|
|
|
|
|
|
by ajross
23 days ago
|
|
|
The Node ecosystem happens to be more vulnerable for social and software design reasons, it's true. But people need to be aware that PyPI and Cargo et. al. are not in any fundamental way less vulnerable. This will happen there too. |
|
|
But aside from the package-size / -complexity issue pointed out in a sibling comment, PyPI also tries a fair bit to monitor for incoming malware (and there's a "report project as malware" button on each project page).
Also, there are no post-install scripts (of course, the code can detect when it's being run for the first time in the installed environment); and pre-install scripts are only included in sdists[0]. So you can easily[1] configure your installer such that you at least won't get pwned at install time, at the cost that some[2] packages can't be installed that way.
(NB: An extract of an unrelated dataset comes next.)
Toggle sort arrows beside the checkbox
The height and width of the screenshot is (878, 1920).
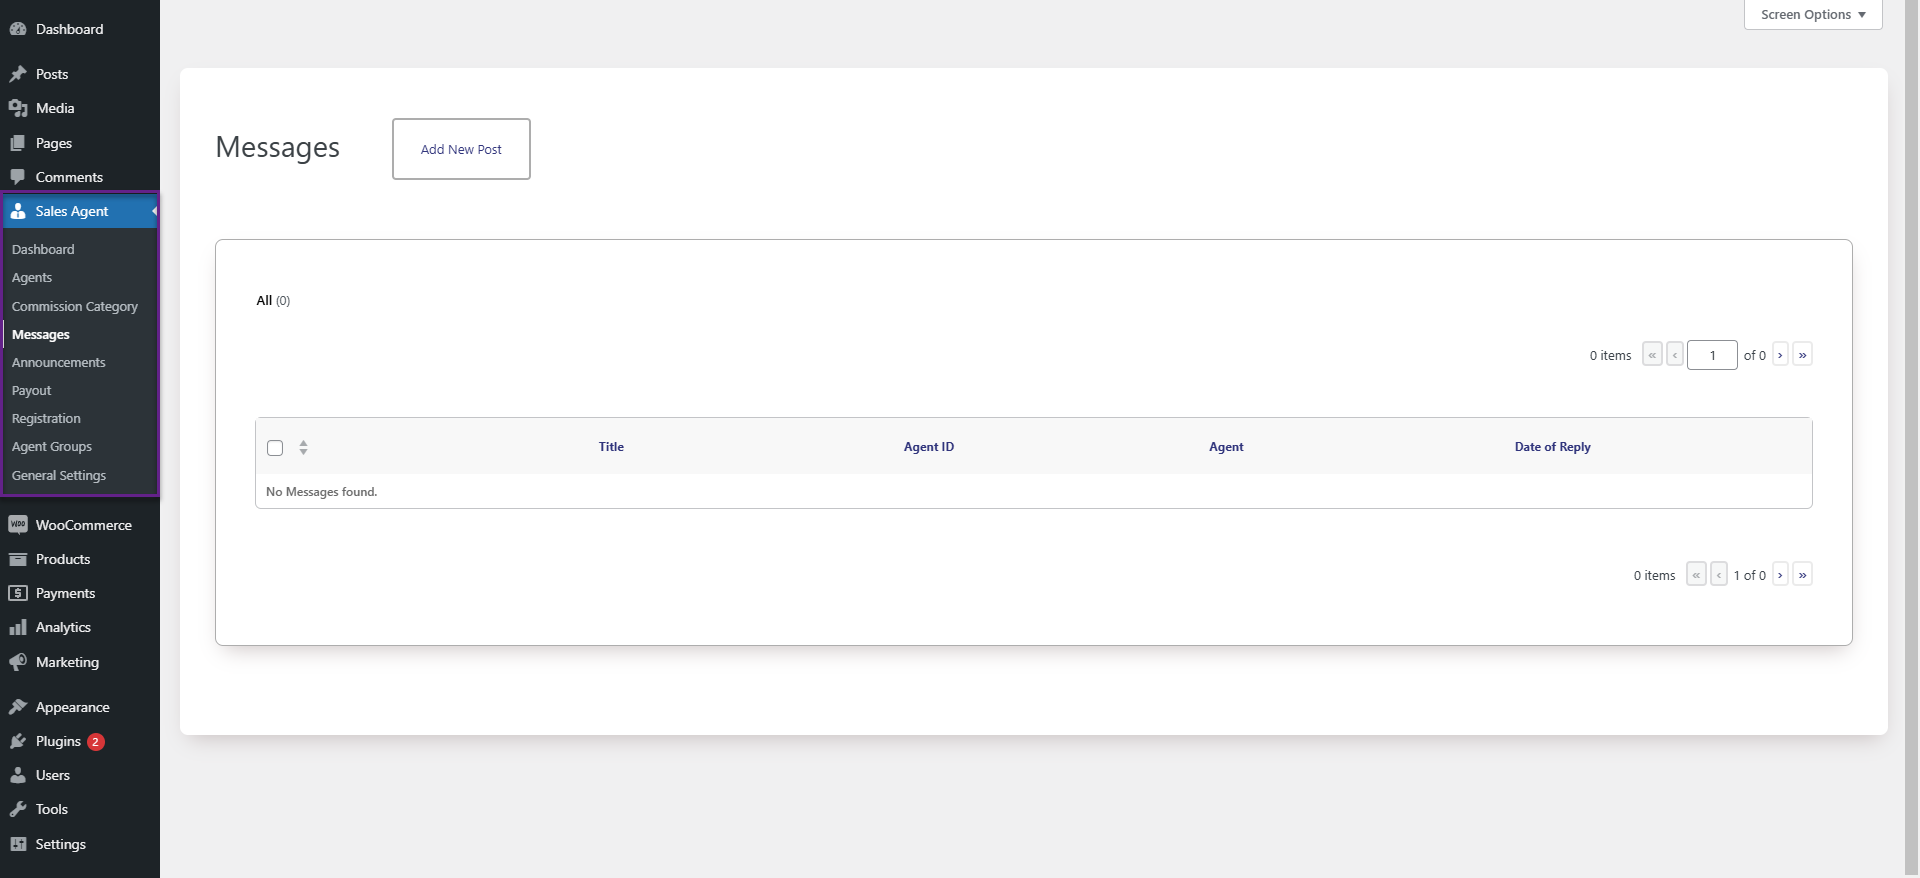pyautogui.click(x=303, y=448)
And then you can go inspect, run a security scanner over, etc. whatever got installed; wheel installations just copy things to well-defined locations and generate simple wrapper scripts by strict rules.
[0]: I.e., when the project is "being built from source", which generally is only necessary when it includes non-Python code directly and the maintainer hasn't pre-built that code for your system.
[1]: Notwithstanding that, with pip, many actions that you'd expect not to get you pwned totally can. Such as, for example, explicitly telling it to download an sdist and not install it; as I discussed in https://zahlman.github.io/posts/python-packaging-3/ .
[2]: In practice, a pretty small fraction of what typical developers would actually care about, at least outside of specific niches. I'm told there are some niches where it's a big problem, but honestly they're lucky that this kind of build-install orchestration sort-of works at all.